According to the report, the Southeast spent more than $10 billion to import coal from other states and countries (including Colombia, Indonesia and Venezuela) in 2008. Out of the 11 states that spent more than $1 billion on coal imports, six of those are southeastern states. As of 2008, Georgia spends the most on coal imports – $2.6 billion. The state exceeds the next big spender, North Carolina, by $270 million. In fact, Georgia appears on each of the report’s six top ten lists of coal dependency. Tennessee, North Carolina and Alabama appear five times, and South Carolina, Mississippi and Florida appear twice. The graph below from the UCS report shows expenditures on coal imports per person, per state in 2008.
As you can see, Southeastern states top this list of big spenders. Comparing these numbers with the amounts that these same states spent on electricity efficiency programs per person is awakening: Georgia spent $270 per person on coal, and only $0.50 per person on electricity efficiency programs (in 2007). Of the 25 most coal-dependent states that appeared in the UCS report, all Southeastern states fell far below the national average of spending $7.36 per person on efficiency programs. Read a recent blog post on the Southeast’s “ten billion dollar coal habit” to find out more about what can be done to move toward renewable, clean, and efficient energy practices.

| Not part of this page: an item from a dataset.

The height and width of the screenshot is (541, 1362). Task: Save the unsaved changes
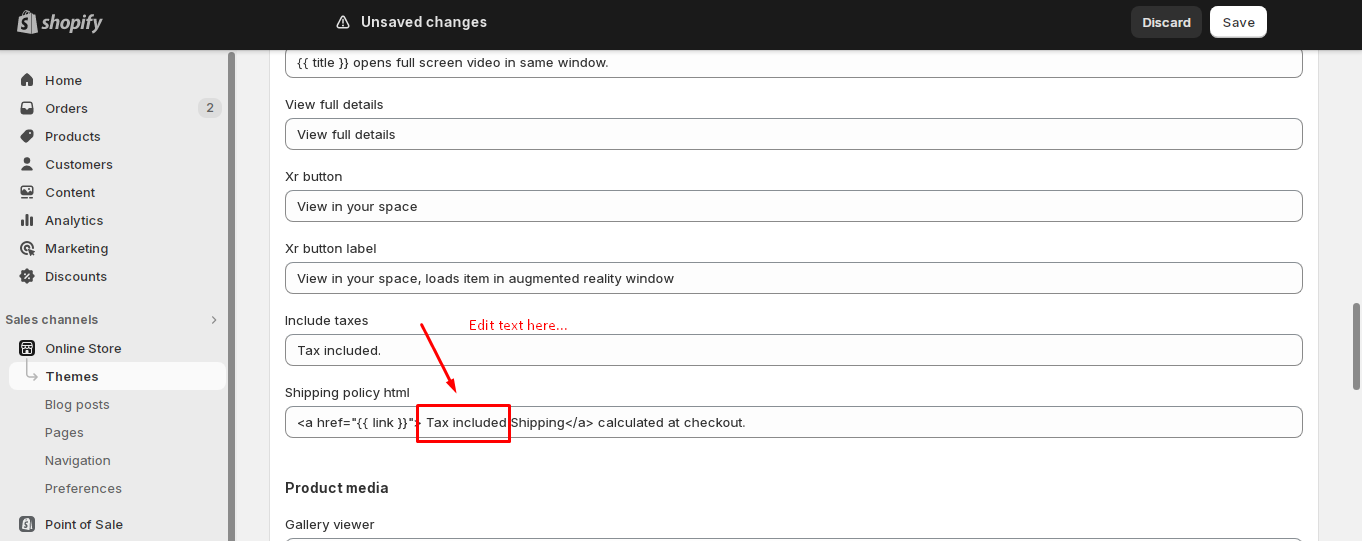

3. Happy Anniversary: SACE Turns 25
This year marks SACE’s 25th anniversary! THANK YOU for your ongoing commitment and support! Over the past 25 years, we have seen significant achievements through our work in promoting responsible energy choices that create global warming solutions and ensure clean, safe, and healthy communities throughout the Southeast. Some highlights include: • Halted plans to build new coal and nuclear power plants.
• Published dozens of reports and fact sheets.

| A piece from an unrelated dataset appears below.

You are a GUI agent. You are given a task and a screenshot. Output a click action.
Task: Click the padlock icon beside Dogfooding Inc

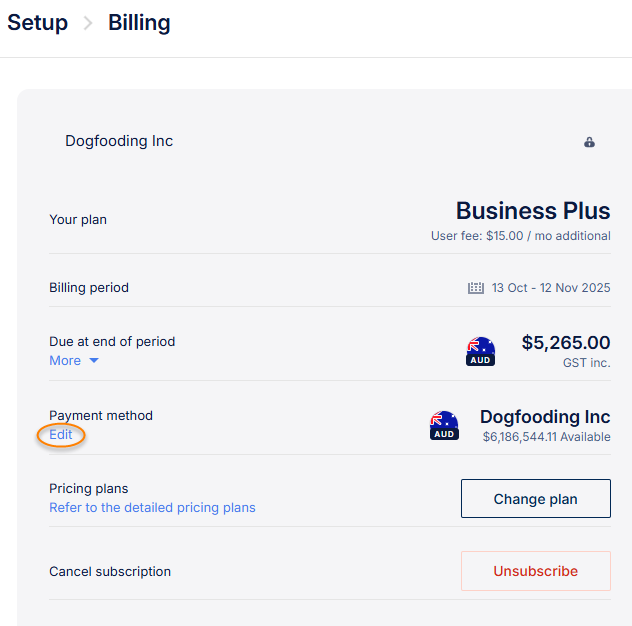click(590, 142)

• Made videos and hosted webinars on various clean energy topics.
• Started a biofuel program.
• Gave our website a fresh spin and frequently post on our new blog.
• Promoted policy change for clean energy in the Southeast. We are excited to celebrate with all of you! Stay tuned, as we will have many ways to get involved throughout 2010.
4. Clean Air Act Defended
On June 10, 2010, the Senate voted by a margin of 53 to 47 to reject a resolution sponsored by Alaska Senator Lisa Murkowski (S.J. Res 26).

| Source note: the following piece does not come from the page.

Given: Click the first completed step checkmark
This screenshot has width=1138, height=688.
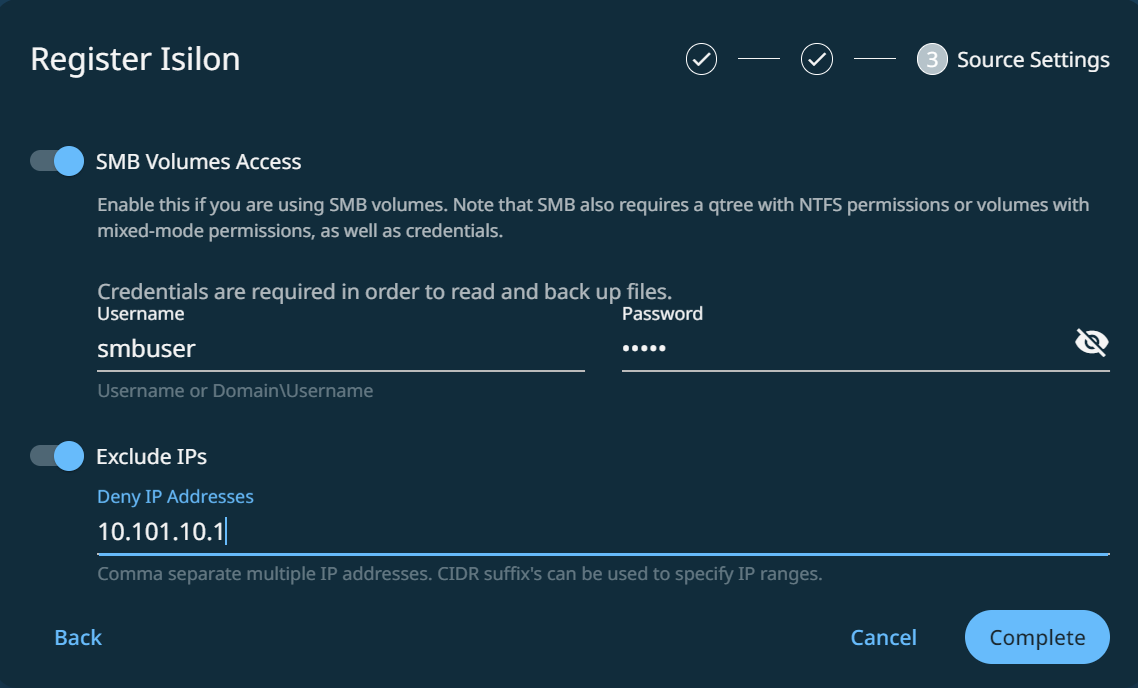Looking at the screenshot, I should click(x=701, y=60).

This resolution was aptly named the "Dirty Air Act," since it would have blocked the newly- released Clean Air Act rules that further safeguard human health and the environment and increased America’s dependence on oil even as we struggle to contain the catastrophe in the Gulf of Mexico.
For decades, the Clean Air Act has kept millions of tons of pollutants out of our air and water, and SACE feared an attack like this could have given the nation’s largest polluters like coal and oil companies a free pass to continue releasing global warming emissions that endanger public health and our rapidly warming environment. For six months, SACE urged support of the Clean Air Act but only Senators Bill Nelson of Florida and Kay Hagan of North Carolina rejected this rollback attempt. However, Senators George LeMieux of Florida, Saxby Chambliss and Johnny Isakson of Georgia, Richard Burr of North Carolina, Jim DeMint and Lindsey Graham of South Carolina and Lamar Alexander and Bob Corker of Tennessee all cast votes to maintain our energy status quo and reward irresponsible polluters with decades more of fossil fuel dependence.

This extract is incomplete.